▶ _SET EXERCISE_
Copy out all of the data below, replacing "Tango Bottle" with "Cherry Bottle" and leaving everything else unchanged.

● ● ● ● ● ● ●

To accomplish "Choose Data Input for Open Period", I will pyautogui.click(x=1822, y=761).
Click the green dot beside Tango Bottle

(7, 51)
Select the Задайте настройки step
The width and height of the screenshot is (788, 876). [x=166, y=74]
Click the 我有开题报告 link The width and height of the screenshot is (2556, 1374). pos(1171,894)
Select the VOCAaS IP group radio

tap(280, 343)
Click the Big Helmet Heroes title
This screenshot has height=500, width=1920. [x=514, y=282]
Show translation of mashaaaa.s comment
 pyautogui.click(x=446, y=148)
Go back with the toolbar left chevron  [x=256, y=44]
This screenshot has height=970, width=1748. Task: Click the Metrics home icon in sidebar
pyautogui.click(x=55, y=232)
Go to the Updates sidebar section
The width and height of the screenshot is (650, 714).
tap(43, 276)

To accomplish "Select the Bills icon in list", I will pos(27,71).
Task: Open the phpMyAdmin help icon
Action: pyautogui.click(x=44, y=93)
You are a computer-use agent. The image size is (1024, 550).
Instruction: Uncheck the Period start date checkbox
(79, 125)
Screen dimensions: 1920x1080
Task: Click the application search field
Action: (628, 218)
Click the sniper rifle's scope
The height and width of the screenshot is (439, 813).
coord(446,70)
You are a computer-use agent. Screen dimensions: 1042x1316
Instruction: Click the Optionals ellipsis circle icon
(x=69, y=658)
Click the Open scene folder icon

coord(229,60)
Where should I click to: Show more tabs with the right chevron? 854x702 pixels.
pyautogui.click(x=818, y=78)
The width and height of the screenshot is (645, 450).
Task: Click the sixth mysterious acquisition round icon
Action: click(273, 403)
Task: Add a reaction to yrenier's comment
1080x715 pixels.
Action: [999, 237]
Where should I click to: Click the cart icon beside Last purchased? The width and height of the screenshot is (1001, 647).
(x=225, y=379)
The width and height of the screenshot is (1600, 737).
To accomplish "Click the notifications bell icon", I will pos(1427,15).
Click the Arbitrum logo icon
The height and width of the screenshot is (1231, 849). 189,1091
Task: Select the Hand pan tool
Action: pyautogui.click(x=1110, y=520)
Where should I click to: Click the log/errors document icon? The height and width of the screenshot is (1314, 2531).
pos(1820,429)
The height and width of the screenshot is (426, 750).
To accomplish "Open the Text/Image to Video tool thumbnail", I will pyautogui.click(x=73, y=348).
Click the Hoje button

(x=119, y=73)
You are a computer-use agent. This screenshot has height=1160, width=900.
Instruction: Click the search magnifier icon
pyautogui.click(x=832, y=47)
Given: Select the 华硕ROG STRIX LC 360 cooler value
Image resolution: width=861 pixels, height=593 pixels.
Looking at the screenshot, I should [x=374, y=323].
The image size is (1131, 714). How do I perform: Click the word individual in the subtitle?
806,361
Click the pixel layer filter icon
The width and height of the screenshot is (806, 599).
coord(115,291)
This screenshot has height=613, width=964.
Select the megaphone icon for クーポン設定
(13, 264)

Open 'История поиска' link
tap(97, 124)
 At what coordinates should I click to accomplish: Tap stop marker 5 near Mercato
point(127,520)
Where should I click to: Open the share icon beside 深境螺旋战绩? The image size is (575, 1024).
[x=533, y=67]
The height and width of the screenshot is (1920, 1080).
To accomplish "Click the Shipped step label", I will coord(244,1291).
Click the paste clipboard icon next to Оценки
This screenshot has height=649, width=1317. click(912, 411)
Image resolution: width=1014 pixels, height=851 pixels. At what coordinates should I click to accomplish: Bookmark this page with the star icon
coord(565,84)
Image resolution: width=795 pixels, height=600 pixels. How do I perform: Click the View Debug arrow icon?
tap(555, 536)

● ● ● ● ● ● ●

▶ _SOLUTION TO THIS PROBLEM_
To accomplish "Choose Data Input for Open Period", I will pyautogui.click(x=1822, y=761).
Click the green dot beside Cherry Bottle

(7, 51)
Select the Задайте настройки step
The width and height of the screenshot is (788, 876). [x=166, y=74]
Click the 我有开题报告 link The width and height of the screenshot is (2556, 1374). pos(1171,894)
Select the VOCAaS IP group radio

tap(280, 343)
Click the Big Helmet Heroes title
This screenshot has height=500, width=1920. [x=514, y=282]
Show translation of mashaaaa.s comment
 pyautogui.click(x=446, y=148)
Go back with the toolbar left chevron  [x=256, y=44]
This screenshot has height=970, width=1748. Task: Click the Metrics home icon in sidebar
pyautogui.click(x=55, y=232)
Go to the Updates sidebar section
The width and height of the screenshot is (650, 714).
tap(43, 276)

To accomplish "Select the Bills icon in list", I will pos(27,71).
Task: Open the phpMyAdmin help icon
Action: pyautogui.click(x=44, y=93)
You are a computer-use agent. The image size is (1024, 550).
Instruction: Uncheck the Period start date checkbox
(79, 125)
Screen dimensions: 1920x1080
Task: Click the application search field
Action: (628, 218)
Click the sniper rifle's scope
The height and width of the screenshot is (439, 813).
coord(446,70)
You are a computer-use agent. Screen dimensions: 1042x1316
Instruction: Click the Optionals ellipsis circle icon
(x=69, y=658)
Click the Open scene folder icon

coord(229,60)
Where should I click to: Show more tabs with the right chevron? 854x702 pixels.
pyautogui.click(x=818, y=78)
The width and height of the screenshot is (645, 450).
Task: Click the sixth mysterious acquisition round icon
Action: click(273, 403)
Task: Add a reaction to yrenier's comment
1080x715 pixels.
Action: [999, 237]
Where should I click to: Click the cart icon beside Last purchased? The width and height of the screenshot is (1001, 647).
(x=225, y=379)
The width and height of the screenshot is (1600, 737).
To accomplish "Click the notifications bell icon", I will pos(1427,15).
Click the Arbitrum logo icon
The height and width of the screenshot is (1231, 849). 189,1091
Task: Select the Hand pan tool
Action: pyautogui.click(x=1110, y=520)
Where should I click to: Click the log/errors document icon? The height and width of the screenshot is (1314, 2531).
pos(1820,429)
The height and width of the screenshot is (426, 750).
To accomplish "Open the Text/Image to Video tool thumbnail", I will pyautogui.click(x=73, y=348).
Click the Hoje button

(x=119, y=73)
You are a computer-use agent. This screenshot has height=1160, width=900.
Instruction: Click the search magnifier icon
pyautogui.click(x=832, y=47)
Given: Select the 华硕ROG STRIX LC 360 cooler value
Image resolution: width=861 pixels, height=593 pixels.
Looking at the screenshot, I should [x=374, y=323].
The image size is (1131, 714). How do I perform: Click the word individual in the subtitle?
806,361
Click the pixel layer filter icon
The width and height of the screenshot is (806, 599).
coord(115,291)
This screenshot has height=613, width=964.
Select the megaphone icon for クーポン設定
(13, 264)

Open 'История поиска' link
tap(97, 124)
 At what coordinates should I click to accomplish: Tap stop marker 5 near Mercato
point(127,520)
Where should I click to: Open the share icon beside 深境螺旋战绩? The image size is (575, 1024).
[x=533, y=67]
The height and width of the screenshot is (1920, 1080).
To accomplish "Click the Shipped step label", I will coord(244,1291).
Click the paste clipboard icon next to Оценки
This screenshot has height=649, width=1317. click(912, 411)
Image resolution: width=1014 pixels, height=851 pixels. At what coordinates should I click to accomplish: Bookmark this page with the star icon
coord(565,84)
Image resolution: width=795 pixels, height=600 pixels. How do I perform: Click the View Debug arrow icon?
tap(555, 536)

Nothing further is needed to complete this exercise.